The mean age was 16 (5-27) years and mean follow-up was 60 (12-194) months. 13 patients were nonambulatory and 19 patients were ambulatory. Sacro-iliac and lumbar fixation was performed in 15 and 17 patients respectively. Cobb angle was improved from 66˚ (15˚-124˚) to 28,5˚ (0˚-60˚). Kyphosis was improved from 40º ((-35˚)-92˚) to 31˚ (5˚-50˚). Lordosis was improved from -36˚ ((-90˚)-90˚) to -32˚ ((-70˚)-40˚). Pelvic obliquity was improved from 18˚ (5˚-50˚) to 8,3˚ (0˚-18˚). Coronal balance improved from 4,16 (1-10) to 1,9 (1-5) cm. Pelvic tilt measurements in nonambulatory patients were significantly higher than ambulatory patients (p<0,001).
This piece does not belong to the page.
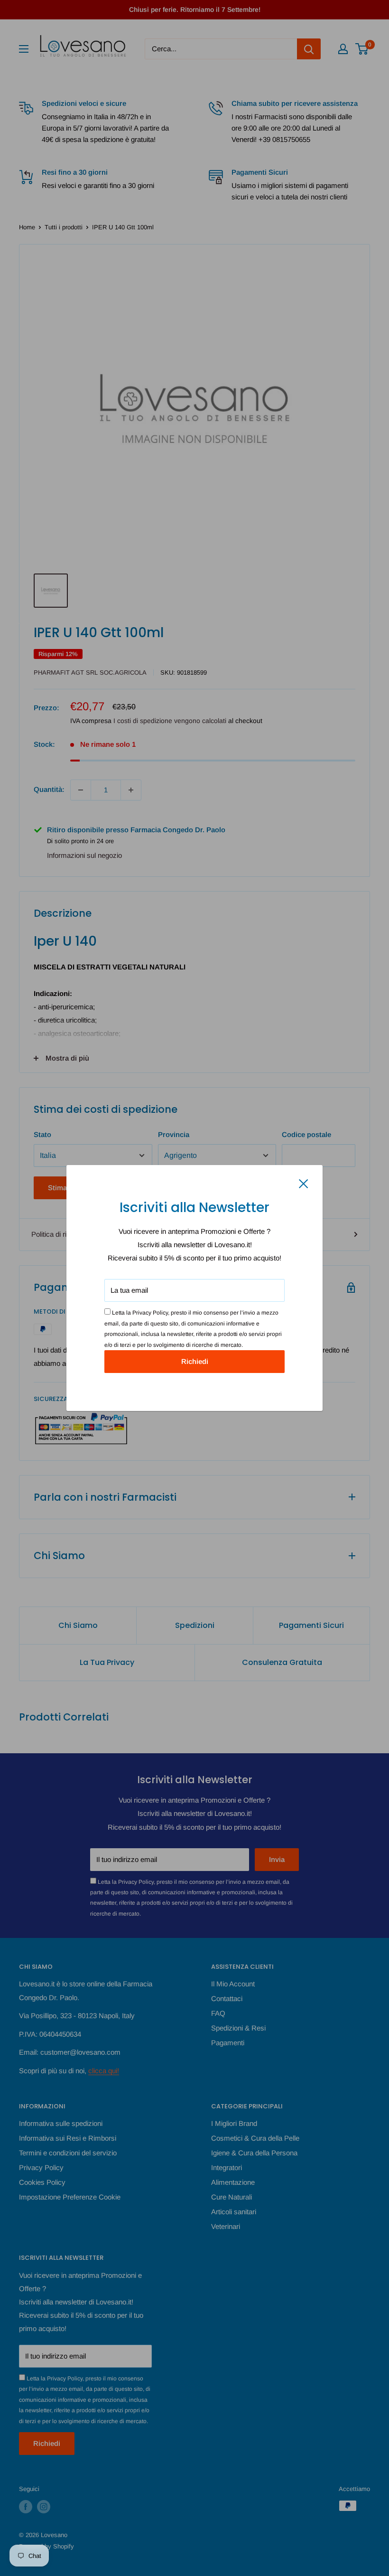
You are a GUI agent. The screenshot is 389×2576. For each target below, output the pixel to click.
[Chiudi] (303, 1183)
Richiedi (194, 1361)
Surgical intervention was successful in both groups.

Conclusion:

Sitting balance can be obtained with lumbopelvic fusion despite some degree of residual pelvic obliquity in nonambulatory patients. Fusion of lumbar spine is adequate in ambulatory patients. Surgical treatment must be recommended and done as early as possible in the course of progressive deformity for the quality of life and success of surgery.